* **Work item**: For this exercise, print all of the entries exactly as given.

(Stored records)
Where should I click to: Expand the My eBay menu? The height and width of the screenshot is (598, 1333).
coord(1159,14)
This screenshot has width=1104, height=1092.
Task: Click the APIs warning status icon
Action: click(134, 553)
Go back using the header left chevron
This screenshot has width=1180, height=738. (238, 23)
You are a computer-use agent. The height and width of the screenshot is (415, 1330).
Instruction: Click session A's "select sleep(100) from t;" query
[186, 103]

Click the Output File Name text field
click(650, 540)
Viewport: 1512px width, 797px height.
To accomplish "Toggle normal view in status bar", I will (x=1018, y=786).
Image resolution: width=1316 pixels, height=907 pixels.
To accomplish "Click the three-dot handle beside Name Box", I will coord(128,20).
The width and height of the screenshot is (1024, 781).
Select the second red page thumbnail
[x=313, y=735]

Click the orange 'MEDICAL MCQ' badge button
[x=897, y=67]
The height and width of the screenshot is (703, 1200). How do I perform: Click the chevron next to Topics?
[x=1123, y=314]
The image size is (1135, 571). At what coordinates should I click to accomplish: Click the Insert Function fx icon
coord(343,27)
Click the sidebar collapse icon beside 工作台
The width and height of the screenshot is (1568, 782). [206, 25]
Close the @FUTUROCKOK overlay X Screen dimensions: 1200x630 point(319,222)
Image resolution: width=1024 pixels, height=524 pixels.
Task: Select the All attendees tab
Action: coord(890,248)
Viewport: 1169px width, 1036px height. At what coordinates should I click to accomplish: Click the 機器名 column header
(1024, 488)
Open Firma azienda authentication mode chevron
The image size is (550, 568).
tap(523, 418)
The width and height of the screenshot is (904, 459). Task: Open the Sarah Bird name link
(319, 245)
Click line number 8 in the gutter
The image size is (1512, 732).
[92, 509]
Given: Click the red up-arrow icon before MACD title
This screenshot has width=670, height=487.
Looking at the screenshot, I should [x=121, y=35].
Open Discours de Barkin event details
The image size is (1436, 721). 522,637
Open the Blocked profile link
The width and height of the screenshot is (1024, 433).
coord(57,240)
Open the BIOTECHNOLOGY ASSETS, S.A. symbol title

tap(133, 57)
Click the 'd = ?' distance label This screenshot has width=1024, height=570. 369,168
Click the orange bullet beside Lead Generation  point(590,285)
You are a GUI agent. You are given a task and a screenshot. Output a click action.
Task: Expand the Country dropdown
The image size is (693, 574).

* **Written response**:
Where should I click to: Expand the My eBay menu? The height and width of the screenshot is (598, 1333).
coord(1159,14)
This screenshot has width=1104, height=1092.
Task: Click the APIs warning status icon
Action: click(134, 553)
Go back using the header left chevron
This screenshot has width=1180, height=738. (238, 23)
You are a computer-use agent. The height and width of the screenshot is (415, 1330).
Instruction: Click session A's "select sleep(100) from t;" query
[186, 103]

Click the Output File Name text field
click(650, 540)
Viewport: 1512px width, 797px height.
To accomplish "Toggle normal view in status bar", I will (x=1018, y=786).
Image resolution: width=1316 pixels, height=907 pixels.
To accomplish "Click the three-dot handle beside Name Box", I will coord(128,20).
The width and height of the screenshot is (1024, 781).
Select the second red page thumbnail
[x=313, y=735]

Click the orange 'MEDICAL MCQ' badge button
[x=897, y=67]
The height and width of the screenshot is (703, 1200). How do I perform: Click the chevron next to Topics?
[x=1123, y=314]
The image size is (1135, 571). At what coordinates should I click to accomplish: Click the Insert Function fx icon
coord(343,27)
Click the sidebar collapse icon beside 工作台
The width and height of the screenshot is (1568, 782). [206, 25]
Close the @FUTUROCKOK overlay X Screen dimensions: 1200x630 point(319,222)
Image resolution: width=1024 pixels, height=524 pixels.
Task: Select the All attendees tab
Action: coord(890,248)
Viewport: 1169px width, 1036px height. At what coordinates should I click to accomplish: Click the 機器名 column header
(1024, 488)
Open Firma azienda authentication mode chevron
The image size is (550, 568).
tap(523, 418)
The width and height of the screenshot is (904, 459). Task: Open the Sarah Bird name link
(319, 245)
Click line number 8 in the gutter
The image size is (1512, 732).
[92, 509]
Given: Click the red up-arrow icon before MACD title
This screenshot has width=670, height=487.
Looking at the screenshot, I should [x=121, y=35].
Open Discours de Barkin event details
The image size is (1436, 721). 522,637
Open the Blocked profile link
The width and height of the screenshot is (1024, 433).
coord(57,240)
Open the BIOTECHNOLOGY ASSETS, S.A. symbol title

tap(133, 57)
Click the 'd = ?' distance label This screenshot has width=1024, height=570. 369,168
Click the orange bullet beside Lead Generation  point(590,285)
You are a GUI agent. You are given a task and a screenshot. Output a click action.
Task: Expand the Country dropdown
The image size is (693, 574).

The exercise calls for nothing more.